TEXT PASSAGE below:
Woodhull Township is a civil township of Shiawassee County in the U.S. state of Michigan. The population was 3,687 at the 2020 census.

Woodhull Township as organized in 1838.

==Communities==
- Shaftsburg, formerly Woodhull, is an unincorporated community and census-designated place just west of Perry at Shaftsburg and Beard roads with the ZIP Code of 48882. It is located at .

==Geography==
According to the United States Census Bureau, the township has a total area of 27.4 sqmi, of which 27.1 sqmi is land and 0.3 sqmi (1.17%) is water.

==Demographics==
As of the census of 2000, there were 3,850 people, 1,390 households, and 1,124 families residing in the township. The population density was 142.0 PD/sqmi. There were 1,441 housing units at an average density of 53.1 /sqmi. The racial makeup of the township was 97.30% White, 0.26% African American, 0.65% Native American, 0.26% Asian, 0.39% from other races, and 1.14% from two or more races. Hispanic or Latino of any race were 1.12% of the population.

There were 1,390 households, out of which 37.0% had children under the age of 18 living with them, 69.9% were married couples living together, 7.6% had a female householder with no husband present, and 19.1% were non-families. 14.3% of all households were made up of individuals, and 4.6% had someone living alone who was 65 years of age or older. The average household size was 2.77 and the average family size was 3.05.

In the township the population was spread out, with 26.9% under the age of 18, 7.0% from 18 to 24, 29.8% from 25 to 44, 28.2% from 45 to 64, and 8.1% who were 65 years of age or older. The median age was 38 years. For every 100 females, there were 101.0 males. For every 100 females age 18 and over, there were 100.1 males.

The median income for a household in the township was $60,658, and the median income for a family was $67,903. Males had a median income of $50,157 versus $36,000 for females. The per capita income for the township was $27,310. About 3.8% of families and 4.6% of the population were below the poverty line, including 5.4% of those under age 18 and 2.2% of those age 65 or over.
End of TEXT PASSAGE.
Copy word for word the portion of the Woodhull Township text that begins with "The median income for a household" and ends after "65 or over.".
DATA EXTRACTS below:
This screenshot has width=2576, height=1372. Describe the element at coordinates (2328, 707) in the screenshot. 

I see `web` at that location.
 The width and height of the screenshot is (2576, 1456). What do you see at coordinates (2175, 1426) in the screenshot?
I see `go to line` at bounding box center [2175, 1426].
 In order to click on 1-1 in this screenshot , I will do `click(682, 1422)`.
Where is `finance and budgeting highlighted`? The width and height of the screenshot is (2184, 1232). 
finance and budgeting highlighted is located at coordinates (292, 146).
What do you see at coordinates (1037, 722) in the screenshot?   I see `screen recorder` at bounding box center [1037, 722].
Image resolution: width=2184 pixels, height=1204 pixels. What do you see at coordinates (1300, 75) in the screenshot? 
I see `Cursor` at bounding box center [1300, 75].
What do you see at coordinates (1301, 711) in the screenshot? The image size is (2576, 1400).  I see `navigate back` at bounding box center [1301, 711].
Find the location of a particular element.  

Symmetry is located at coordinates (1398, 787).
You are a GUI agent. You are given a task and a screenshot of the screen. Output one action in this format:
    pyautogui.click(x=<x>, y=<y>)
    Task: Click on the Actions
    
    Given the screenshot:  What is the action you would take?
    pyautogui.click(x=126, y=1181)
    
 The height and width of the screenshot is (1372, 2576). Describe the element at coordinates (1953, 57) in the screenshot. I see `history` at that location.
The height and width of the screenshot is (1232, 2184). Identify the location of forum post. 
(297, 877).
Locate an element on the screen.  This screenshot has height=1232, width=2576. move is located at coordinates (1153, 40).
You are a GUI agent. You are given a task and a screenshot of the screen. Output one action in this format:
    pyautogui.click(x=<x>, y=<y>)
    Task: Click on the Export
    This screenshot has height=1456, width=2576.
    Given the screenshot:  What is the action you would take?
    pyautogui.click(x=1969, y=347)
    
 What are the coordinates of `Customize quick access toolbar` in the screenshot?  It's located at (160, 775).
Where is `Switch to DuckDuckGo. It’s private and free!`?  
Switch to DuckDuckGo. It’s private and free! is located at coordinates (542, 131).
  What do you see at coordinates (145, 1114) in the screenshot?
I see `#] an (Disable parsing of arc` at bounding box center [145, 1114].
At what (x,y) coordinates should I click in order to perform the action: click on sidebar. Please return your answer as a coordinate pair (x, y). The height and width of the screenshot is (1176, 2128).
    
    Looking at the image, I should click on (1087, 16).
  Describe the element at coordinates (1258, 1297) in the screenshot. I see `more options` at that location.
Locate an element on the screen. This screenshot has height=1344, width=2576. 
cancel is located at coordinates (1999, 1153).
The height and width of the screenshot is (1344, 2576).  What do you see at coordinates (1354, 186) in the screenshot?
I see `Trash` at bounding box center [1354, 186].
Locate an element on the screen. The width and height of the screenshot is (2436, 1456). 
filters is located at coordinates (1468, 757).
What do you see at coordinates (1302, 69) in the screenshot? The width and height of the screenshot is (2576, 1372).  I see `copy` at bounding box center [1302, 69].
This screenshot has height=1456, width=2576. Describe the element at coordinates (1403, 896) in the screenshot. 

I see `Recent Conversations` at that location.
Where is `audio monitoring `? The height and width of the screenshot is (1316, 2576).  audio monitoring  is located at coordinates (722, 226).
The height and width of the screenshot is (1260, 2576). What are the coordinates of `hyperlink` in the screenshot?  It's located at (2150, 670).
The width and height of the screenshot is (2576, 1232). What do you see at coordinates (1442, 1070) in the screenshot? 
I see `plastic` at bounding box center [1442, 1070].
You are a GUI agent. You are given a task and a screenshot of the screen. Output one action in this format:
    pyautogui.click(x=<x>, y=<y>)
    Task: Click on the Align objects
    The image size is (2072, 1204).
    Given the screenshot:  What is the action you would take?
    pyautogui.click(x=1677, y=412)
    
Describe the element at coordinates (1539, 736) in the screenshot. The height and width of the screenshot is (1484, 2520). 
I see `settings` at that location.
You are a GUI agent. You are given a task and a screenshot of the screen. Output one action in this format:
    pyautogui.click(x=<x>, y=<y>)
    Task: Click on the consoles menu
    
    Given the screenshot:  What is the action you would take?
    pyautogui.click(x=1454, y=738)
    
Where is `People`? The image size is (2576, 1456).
End of DATA EXTRACTS.
ANSWER SPACE —
The median income for a household in the township was $60,658, and the median income for a family was $67,903. Males had a median income of $50,157 versus $36,000 for females. The per capita income for the township was $27,310. About 3.8% of families and 4.6% of the population were below the poverty line, including 5.4% of those under age 18 and 2.2% of those age 65 or over.